● WORK ITEM
Report every line in the records below that holds the word "computer".

● Pixel coordinate grounding data
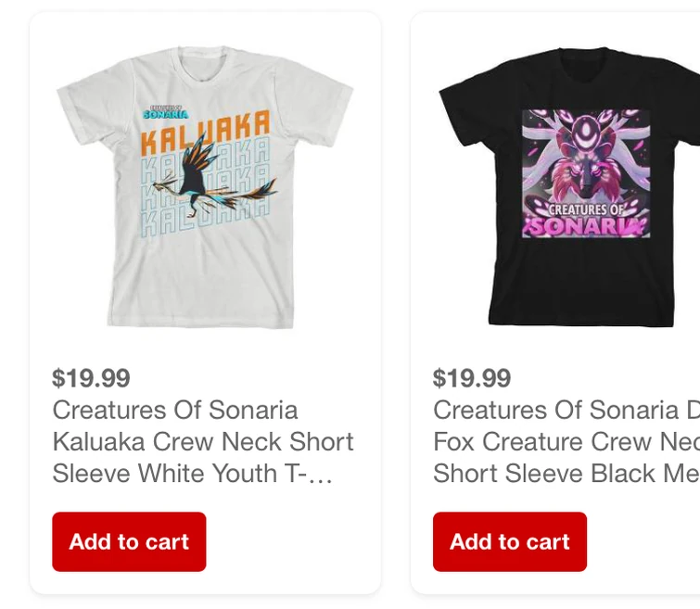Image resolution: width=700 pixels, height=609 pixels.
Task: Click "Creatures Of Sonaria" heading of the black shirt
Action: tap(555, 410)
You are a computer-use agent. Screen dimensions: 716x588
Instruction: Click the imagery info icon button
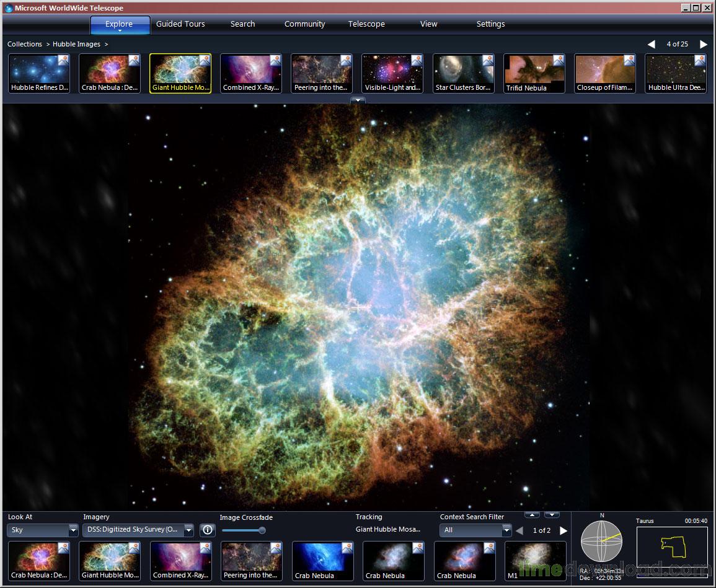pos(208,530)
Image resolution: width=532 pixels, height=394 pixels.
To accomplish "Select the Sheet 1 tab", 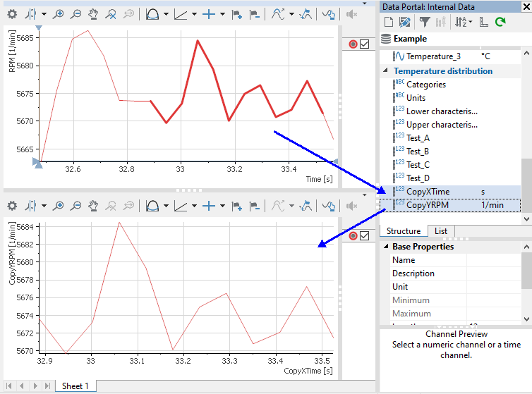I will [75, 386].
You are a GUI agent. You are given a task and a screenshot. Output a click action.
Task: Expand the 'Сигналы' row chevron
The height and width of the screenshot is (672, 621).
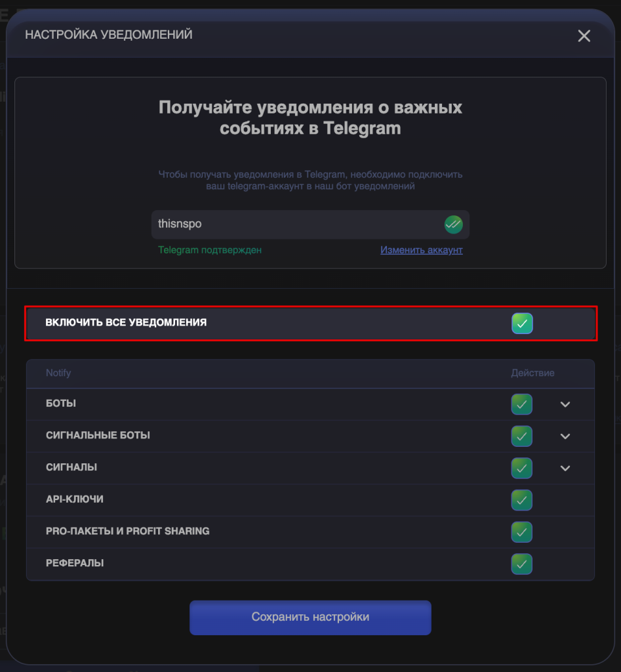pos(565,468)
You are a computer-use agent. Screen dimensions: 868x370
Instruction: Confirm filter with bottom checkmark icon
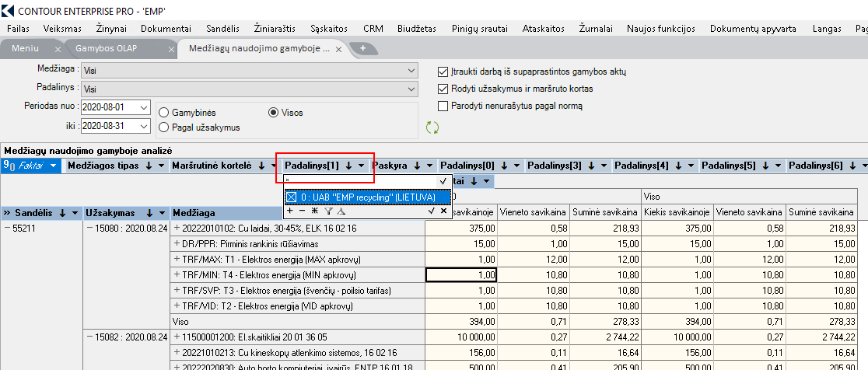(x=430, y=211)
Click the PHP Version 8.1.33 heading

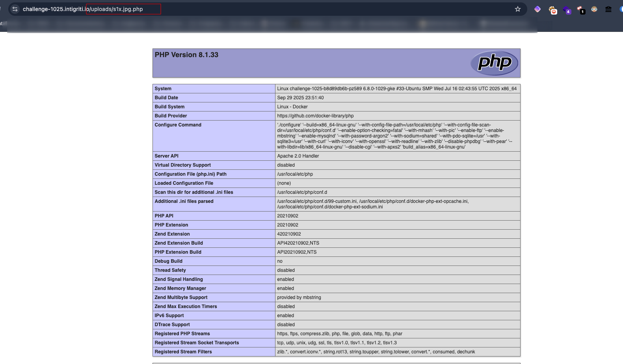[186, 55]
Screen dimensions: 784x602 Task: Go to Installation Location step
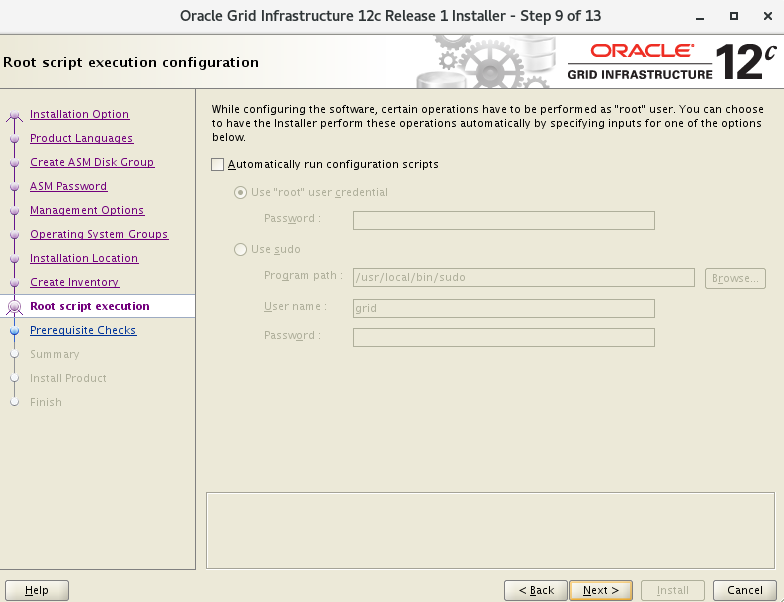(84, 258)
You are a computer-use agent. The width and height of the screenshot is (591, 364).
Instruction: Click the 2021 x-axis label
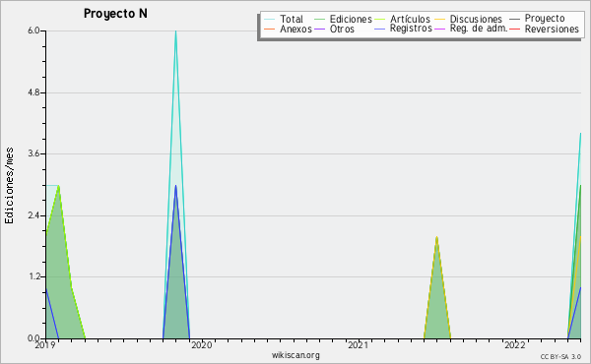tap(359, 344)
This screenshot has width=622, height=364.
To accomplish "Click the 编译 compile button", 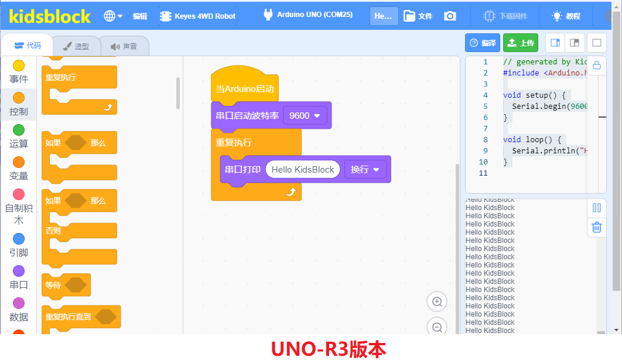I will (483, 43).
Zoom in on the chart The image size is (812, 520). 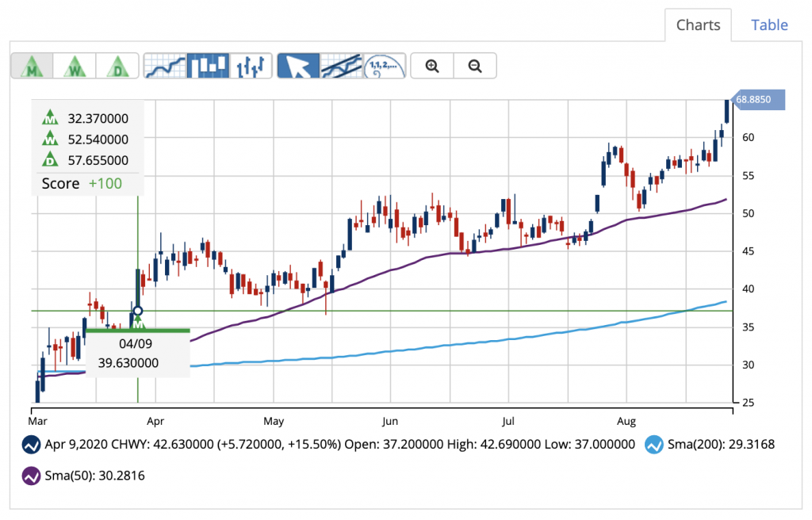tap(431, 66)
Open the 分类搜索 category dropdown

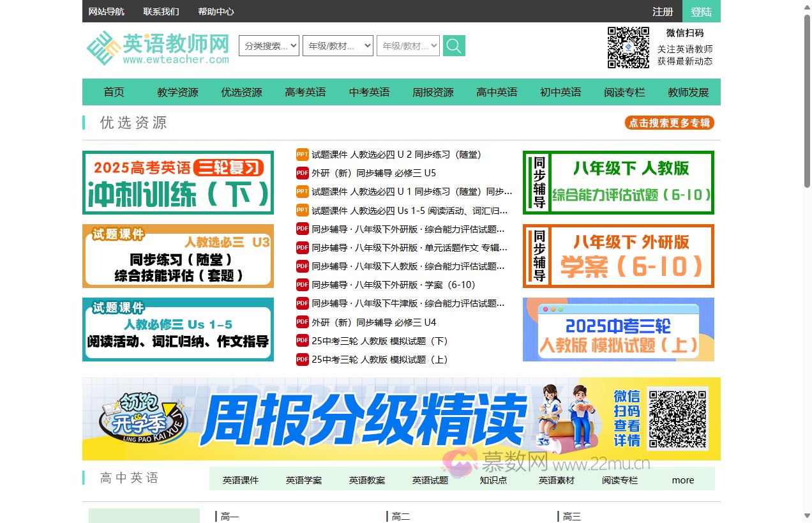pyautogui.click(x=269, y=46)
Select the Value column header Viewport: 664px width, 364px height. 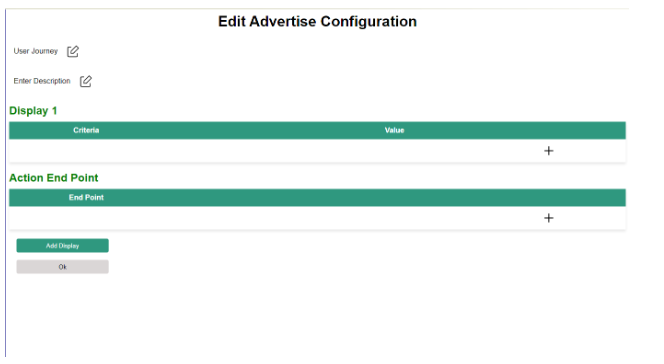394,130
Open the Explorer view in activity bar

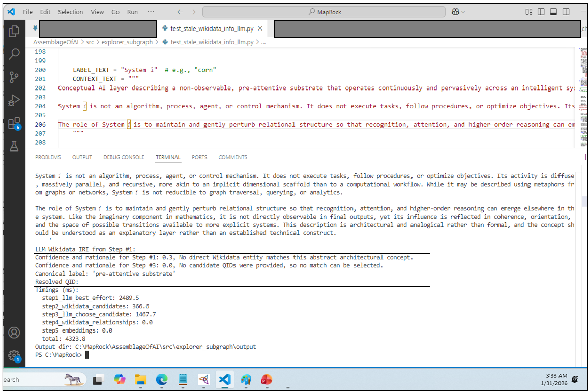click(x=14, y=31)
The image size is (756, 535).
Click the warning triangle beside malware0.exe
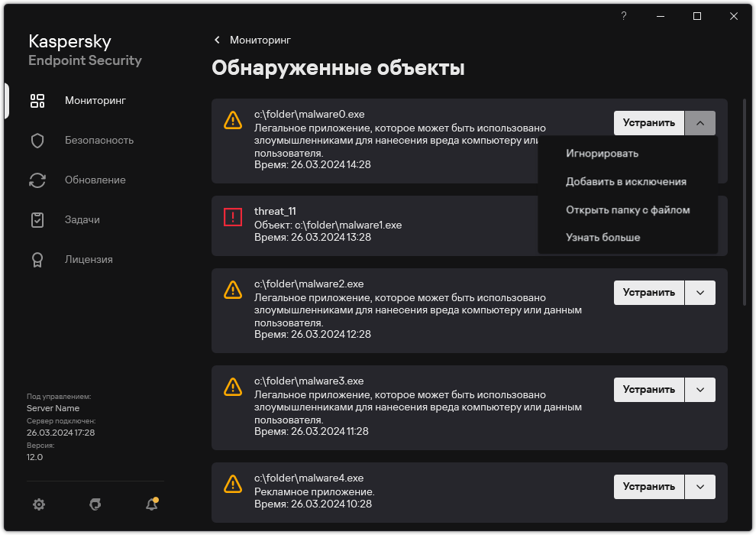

● SOLUTION FOR THIS EXERCISE
You are a computer-use agent. Screen dimensions: 716x588
You are a computer-use agent. Screen dimensions: 868x370
You are a computer-use agent. The width and height of the screenshot is (591, 364).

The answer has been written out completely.